### Task brief
Set the entries below down again, please. Match them exactly.
Information: Begin
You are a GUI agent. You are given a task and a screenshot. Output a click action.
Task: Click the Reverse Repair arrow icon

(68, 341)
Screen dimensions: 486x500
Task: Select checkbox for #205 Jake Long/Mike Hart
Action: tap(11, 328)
Information: End
### Expected answer
You are a GUI agent. You are given a task and a screenshot. Output a click action.
Task: Click the Reverse Repair arrow icon

(68, 341)
Screen dimensions: 486x500
Task: Select checkbox for #205 Jake Long/Mike Hart
Action: tap(11, 328)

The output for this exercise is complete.